Why are these cars getting towed?
The tow-hungry Montana Valley Apartment Living complex outside of Cincinnati, OH, has been extra eager to snatch people’s cars for absurd reasons. The Drive says that the Local 12 news channel reported that Denis Day parked his Honda Insight to deliver some boxes to a friend in the apartment complex when he was told that his car would be towed within 24 hours.
Day told reporters that, “Basically, I just ran into the apartment to drop off a few boxes, came back out with a sticker on my car saying that my car did not meet their high standards.” Apparently, the sticker explained that it would be towed because of the exterior damage to his Honda. Basically, the complex was calling his car an eyesore. “It was a huge slap in the face!” exclaimed Day.

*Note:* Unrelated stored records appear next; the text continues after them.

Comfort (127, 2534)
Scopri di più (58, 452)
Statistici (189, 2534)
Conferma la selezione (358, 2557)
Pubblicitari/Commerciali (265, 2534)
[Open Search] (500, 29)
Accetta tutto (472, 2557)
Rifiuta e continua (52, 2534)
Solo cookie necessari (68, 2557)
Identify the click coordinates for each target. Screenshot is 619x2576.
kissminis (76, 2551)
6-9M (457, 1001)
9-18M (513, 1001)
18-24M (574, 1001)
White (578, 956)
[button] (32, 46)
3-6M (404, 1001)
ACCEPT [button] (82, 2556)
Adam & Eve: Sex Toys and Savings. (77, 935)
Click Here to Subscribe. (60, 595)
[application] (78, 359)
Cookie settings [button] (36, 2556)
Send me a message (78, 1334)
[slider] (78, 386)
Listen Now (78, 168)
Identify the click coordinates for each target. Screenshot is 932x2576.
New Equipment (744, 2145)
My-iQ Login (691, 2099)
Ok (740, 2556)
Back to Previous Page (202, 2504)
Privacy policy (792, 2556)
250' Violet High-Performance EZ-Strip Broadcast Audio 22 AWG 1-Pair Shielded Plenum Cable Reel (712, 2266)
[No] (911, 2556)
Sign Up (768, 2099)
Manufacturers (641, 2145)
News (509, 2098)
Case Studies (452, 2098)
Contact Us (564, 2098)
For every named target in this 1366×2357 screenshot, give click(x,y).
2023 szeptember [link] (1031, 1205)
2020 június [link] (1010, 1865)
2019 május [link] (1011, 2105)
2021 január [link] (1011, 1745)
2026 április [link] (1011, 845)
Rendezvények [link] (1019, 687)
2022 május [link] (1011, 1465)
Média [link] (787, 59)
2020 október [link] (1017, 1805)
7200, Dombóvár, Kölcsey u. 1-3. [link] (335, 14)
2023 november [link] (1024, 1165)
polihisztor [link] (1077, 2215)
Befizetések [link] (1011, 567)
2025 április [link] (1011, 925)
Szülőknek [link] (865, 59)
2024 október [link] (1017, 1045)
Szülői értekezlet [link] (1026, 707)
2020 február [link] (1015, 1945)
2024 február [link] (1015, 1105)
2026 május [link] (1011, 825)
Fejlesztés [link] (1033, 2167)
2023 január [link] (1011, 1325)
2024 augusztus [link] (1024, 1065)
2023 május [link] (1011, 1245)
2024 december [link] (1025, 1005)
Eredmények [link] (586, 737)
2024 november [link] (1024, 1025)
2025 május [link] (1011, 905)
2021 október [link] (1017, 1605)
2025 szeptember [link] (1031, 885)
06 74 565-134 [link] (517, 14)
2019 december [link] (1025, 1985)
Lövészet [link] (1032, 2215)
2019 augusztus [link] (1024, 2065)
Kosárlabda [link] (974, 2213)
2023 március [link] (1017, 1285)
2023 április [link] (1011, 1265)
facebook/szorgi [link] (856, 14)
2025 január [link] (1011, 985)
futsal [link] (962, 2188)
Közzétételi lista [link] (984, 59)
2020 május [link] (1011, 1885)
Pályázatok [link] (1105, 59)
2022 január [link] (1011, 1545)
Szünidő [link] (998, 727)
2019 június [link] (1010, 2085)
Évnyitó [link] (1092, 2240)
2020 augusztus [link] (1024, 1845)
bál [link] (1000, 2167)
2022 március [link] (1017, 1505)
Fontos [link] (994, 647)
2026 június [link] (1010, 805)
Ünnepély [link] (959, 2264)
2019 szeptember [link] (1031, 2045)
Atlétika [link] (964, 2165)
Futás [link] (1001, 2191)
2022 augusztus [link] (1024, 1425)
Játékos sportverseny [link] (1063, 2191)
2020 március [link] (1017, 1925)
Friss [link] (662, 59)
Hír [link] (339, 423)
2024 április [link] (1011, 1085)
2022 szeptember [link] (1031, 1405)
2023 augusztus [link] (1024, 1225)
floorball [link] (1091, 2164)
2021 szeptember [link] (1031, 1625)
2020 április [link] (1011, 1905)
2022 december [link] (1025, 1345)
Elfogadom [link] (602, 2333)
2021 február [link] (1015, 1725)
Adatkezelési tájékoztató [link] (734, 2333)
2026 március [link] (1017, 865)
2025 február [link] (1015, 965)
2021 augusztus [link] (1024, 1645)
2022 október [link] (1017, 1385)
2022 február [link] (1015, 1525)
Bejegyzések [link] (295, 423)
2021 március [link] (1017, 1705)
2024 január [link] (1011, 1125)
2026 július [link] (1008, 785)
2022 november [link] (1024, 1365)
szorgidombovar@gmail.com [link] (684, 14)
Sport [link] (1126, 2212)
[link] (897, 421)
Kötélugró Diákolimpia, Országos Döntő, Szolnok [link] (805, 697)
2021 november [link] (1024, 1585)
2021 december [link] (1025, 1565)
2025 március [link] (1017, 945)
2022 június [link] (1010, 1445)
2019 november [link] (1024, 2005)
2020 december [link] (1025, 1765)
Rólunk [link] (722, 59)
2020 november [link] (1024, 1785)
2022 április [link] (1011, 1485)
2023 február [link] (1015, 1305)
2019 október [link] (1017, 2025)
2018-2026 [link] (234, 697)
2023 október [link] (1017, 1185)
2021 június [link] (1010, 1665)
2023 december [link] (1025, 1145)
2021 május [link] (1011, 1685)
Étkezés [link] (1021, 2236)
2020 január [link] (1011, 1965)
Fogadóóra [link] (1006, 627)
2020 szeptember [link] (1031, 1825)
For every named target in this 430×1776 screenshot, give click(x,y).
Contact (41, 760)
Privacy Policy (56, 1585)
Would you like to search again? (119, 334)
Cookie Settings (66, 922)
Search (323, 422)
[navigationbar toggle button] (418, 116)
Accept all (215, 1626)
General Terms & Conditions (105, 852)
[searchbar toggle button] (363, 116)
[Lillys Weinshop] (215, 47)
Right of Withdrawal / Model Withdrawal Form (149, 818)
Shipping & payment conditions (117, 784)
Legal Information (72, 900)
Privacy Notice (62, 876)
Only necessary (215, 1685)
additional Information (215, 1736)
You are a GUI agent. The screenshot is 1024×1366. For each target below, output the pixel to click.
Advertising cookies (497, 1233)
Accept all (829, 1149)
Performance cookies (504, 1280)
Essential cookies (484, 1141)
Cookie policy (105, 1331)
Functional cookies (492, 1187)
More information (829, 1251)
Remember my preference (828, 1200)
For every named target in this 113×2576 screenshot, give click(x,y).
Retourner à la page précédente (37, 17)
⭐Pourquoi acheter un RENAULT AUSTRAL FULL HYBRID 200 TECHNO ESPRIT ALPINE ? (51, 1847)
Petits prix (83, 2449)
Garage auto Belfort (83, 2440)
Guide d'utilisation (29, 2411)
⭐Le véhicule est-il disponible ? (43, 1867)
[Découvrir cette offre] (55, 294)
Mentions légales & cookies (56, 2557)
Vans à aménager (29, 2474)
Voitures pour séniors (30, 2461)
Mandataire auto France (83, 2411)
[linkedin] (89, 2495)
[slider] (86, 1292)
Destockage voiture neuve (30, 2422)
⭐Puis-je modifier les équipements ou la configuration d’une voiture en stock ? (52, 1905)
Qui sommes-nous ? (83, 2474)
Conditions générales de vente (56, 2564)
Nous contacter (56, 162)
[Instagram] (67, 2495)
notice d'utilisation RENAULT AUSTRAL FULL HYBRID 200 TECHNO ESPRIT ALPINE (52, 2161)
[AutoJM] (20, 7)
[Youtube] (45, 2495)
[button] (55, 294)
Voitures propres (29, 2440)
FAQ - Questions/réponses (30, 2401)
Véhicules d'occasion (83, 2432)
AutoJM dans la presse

The apartment management is not playing around
According to Local 12, the management wouldn’t go on camera to talk about the policy, which states that cars on their property can’t have rust, dents, flat tires, or bad paint. This calloused and elitist policy is clearly discriminatory, but the apartment complex seems unbothered. When asked about the policy and people who can’t afford to have their car repaired to adhere to the rule, the complex management said, “We understand the policy is not for everyone.”
Is towing illegal?
Unfortunately, as long as the policy is clearly posted around the premises, they can legally have cars towed. The complex says that they tend to put three to four notices a day on cars and usually tow one or two cars per month on average.
The local news interviewed resident Donny Elliot, whose cousin was also given a warning about their car when they came to visit. Elliot said, “To me, that’s discrimination…I believe if you are a tenant and you’re paying your rent, you shouldn’t be harassed about your car. Everybody doesn’t have the luxury and the money to have a nice car.”
Optics be damned
Charles Tassell, director of government affairs for the Greater Cincinnati/Northern Kentucky Apartment Association, said, “It’s up to each community what kind of clientele and marketing they want to have, and that’s up to them to make that decision. If it narrows the market too much, they’re going to pay a price for it.”
If you find yourself in the Cincinnati suburbs area and need a place to park, I would highly recommend keeping away from Montana Valley unless you are rolling through with a crisp new Rolls-Royce. Although, by the looks of the property, your Rolls might outvalue the property itself.